▶ Activity
For this exercise, reproduce only the lines from the one holding "You are a computer-use agent. The" through the final line of the data below, exactly, and omit pictures.

▶ Input

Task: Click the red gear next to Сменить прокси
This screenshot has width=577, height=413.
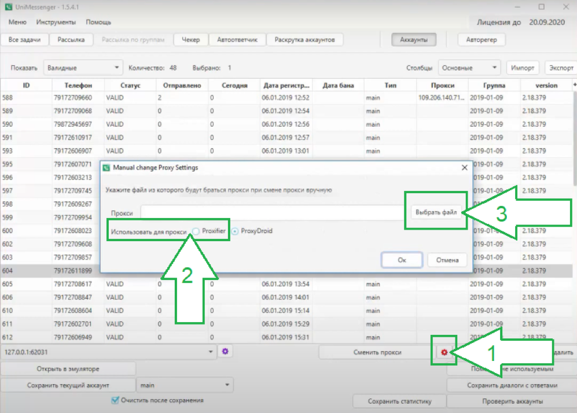Action: point(444,352)
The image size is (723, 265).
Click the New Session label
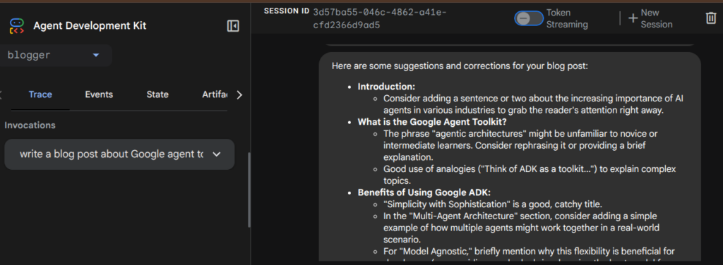(657, 18)
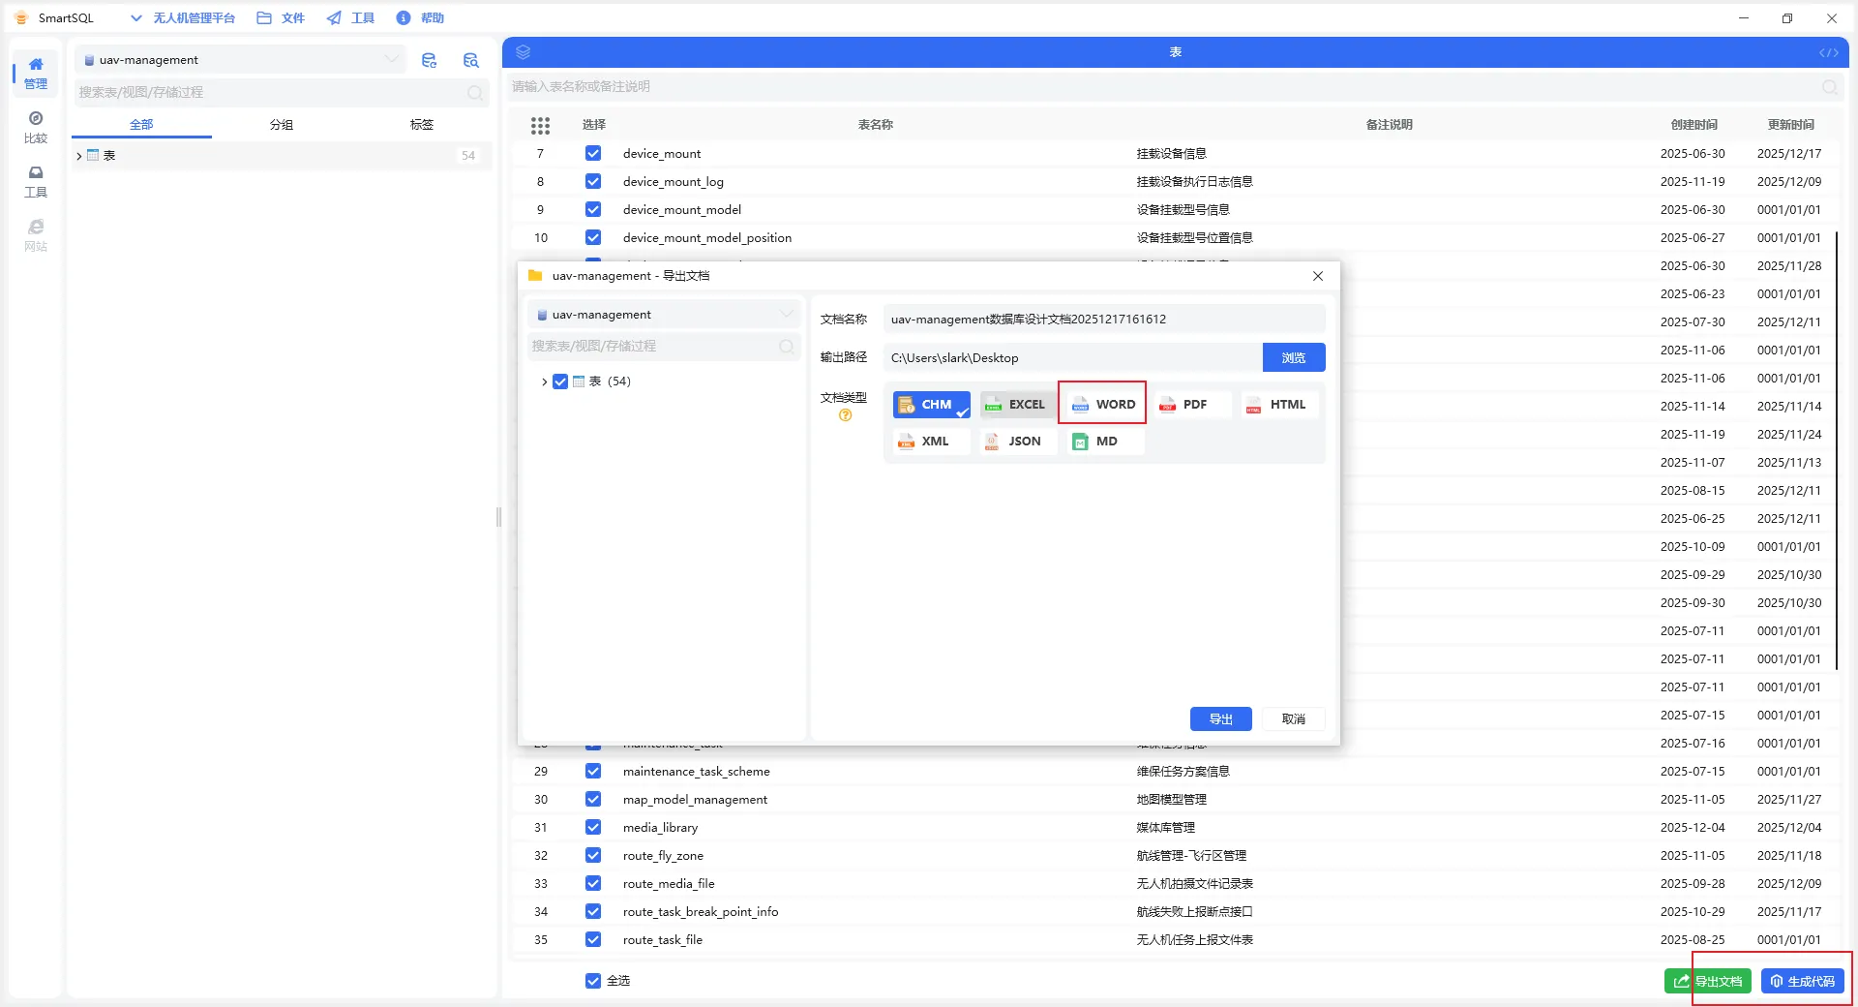Click the database search icon in left panel
This screenshot has height=1007, width=1858.
(471, 60)
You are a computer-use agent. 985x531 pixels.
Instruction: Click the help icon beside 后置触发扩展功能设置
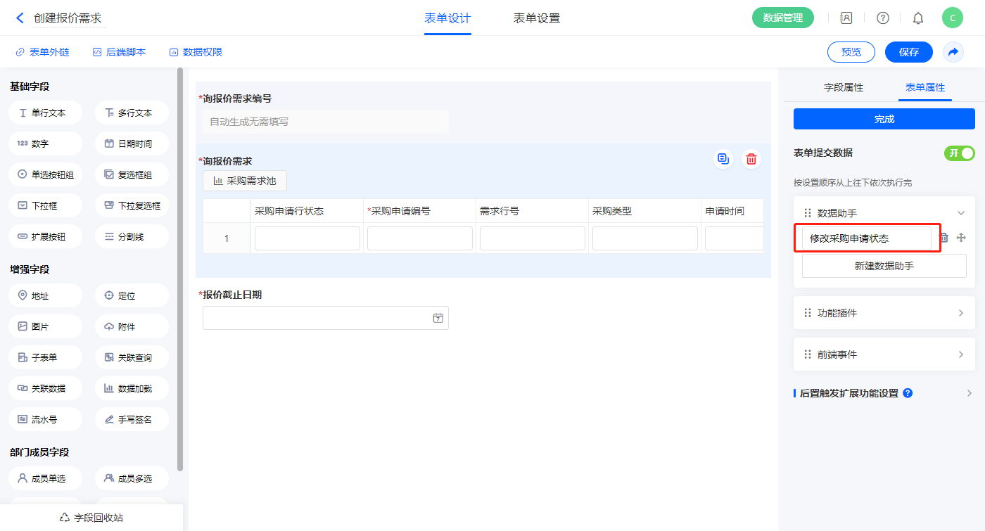point(908,393)
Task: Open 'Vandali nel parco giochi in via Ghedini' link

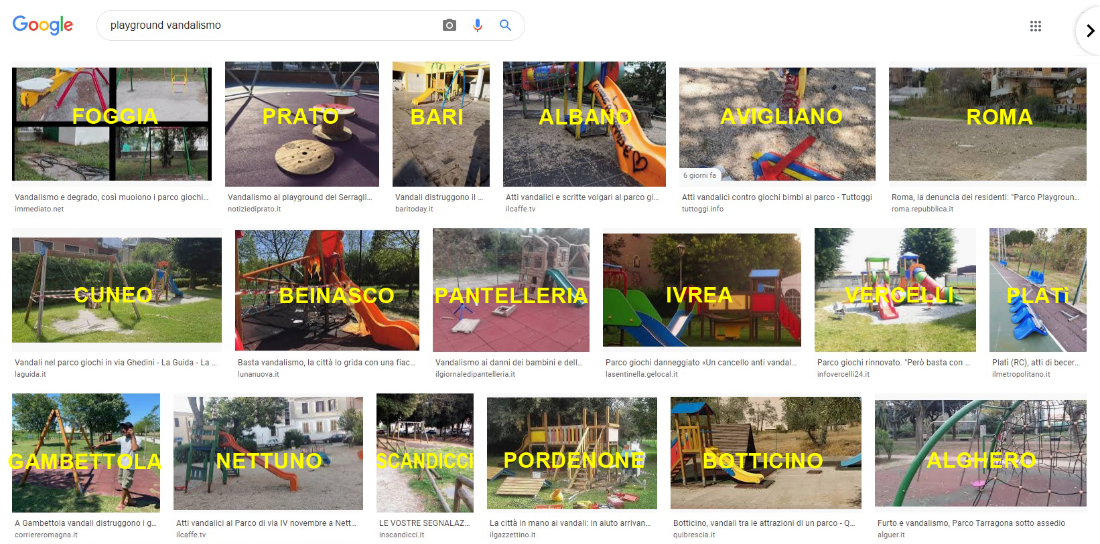Action: coord(115,363)
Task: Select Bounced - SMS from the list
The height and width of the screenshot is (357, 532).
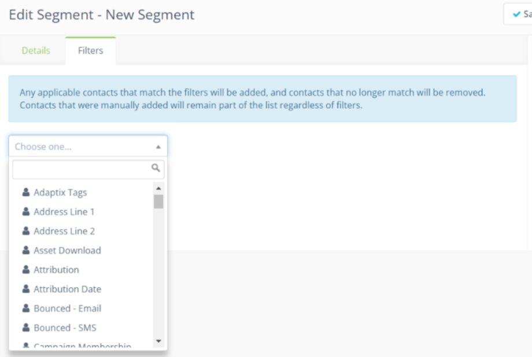Action: [x=65, y=327]
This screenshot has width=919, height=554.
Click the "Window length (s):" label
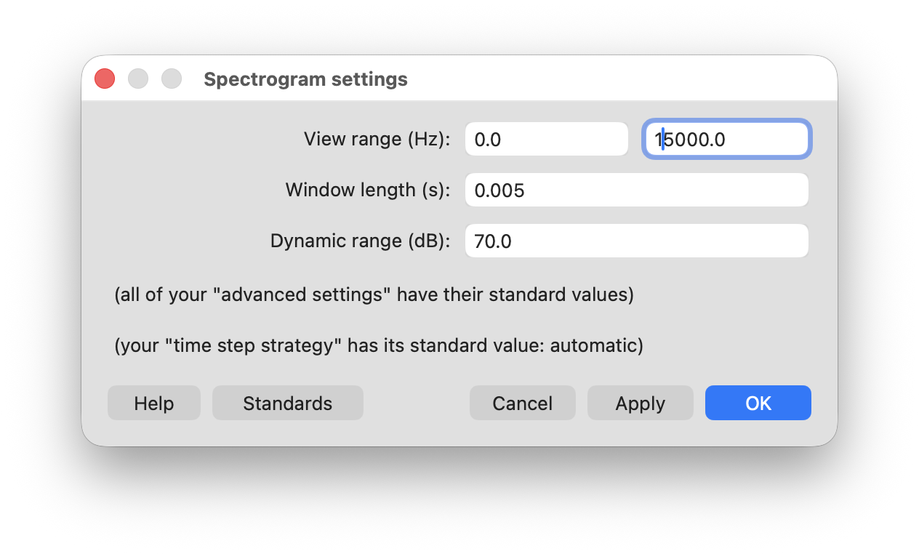point(368,190)
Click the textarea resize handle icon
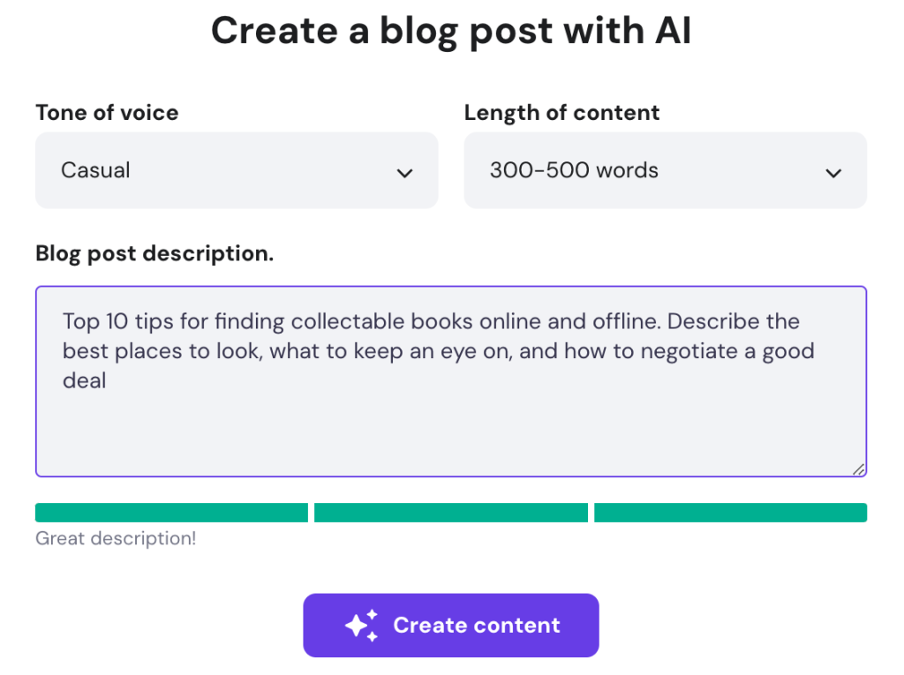The image size is (904, 675). point(858,469)
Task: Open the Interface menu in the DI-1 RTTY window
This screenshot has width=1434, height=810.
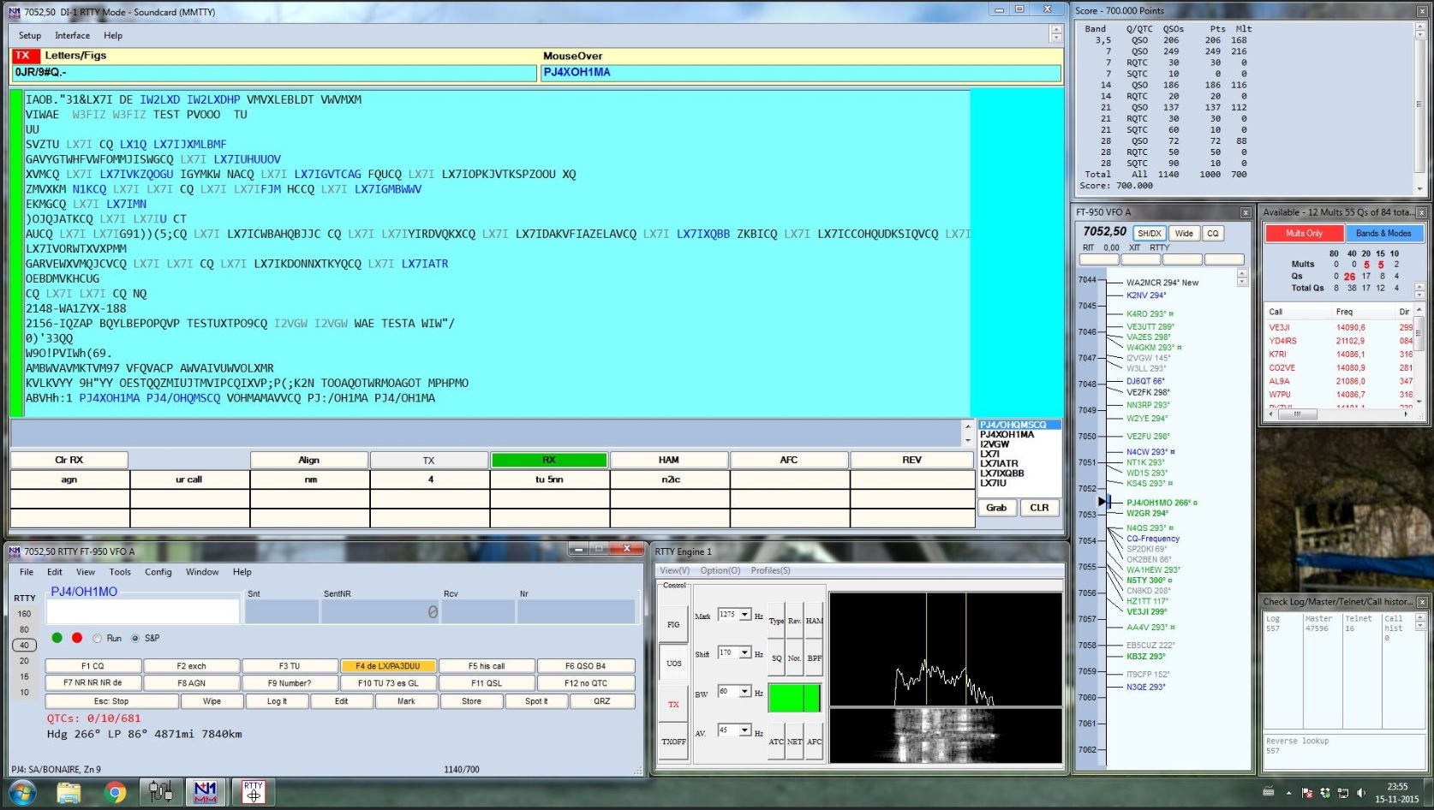Action: click(72, 35)
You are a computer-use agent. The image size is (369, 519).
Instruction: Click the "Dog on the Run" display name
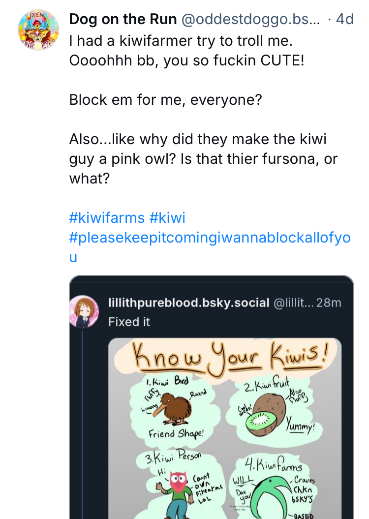tap(123, 19)
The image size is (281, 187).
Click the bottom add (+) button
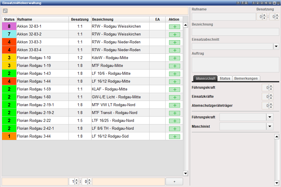pyautogui.click(x=174, y=181)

▶ Output
You are a computer-use agent. The image size is (369, 519).
Instruction: Click the "Dog on the Run" display name
tap(123, 19)
The image size is (281, 187).
Click the bottom add (+) button
pyautogui.click(x=174, y=181)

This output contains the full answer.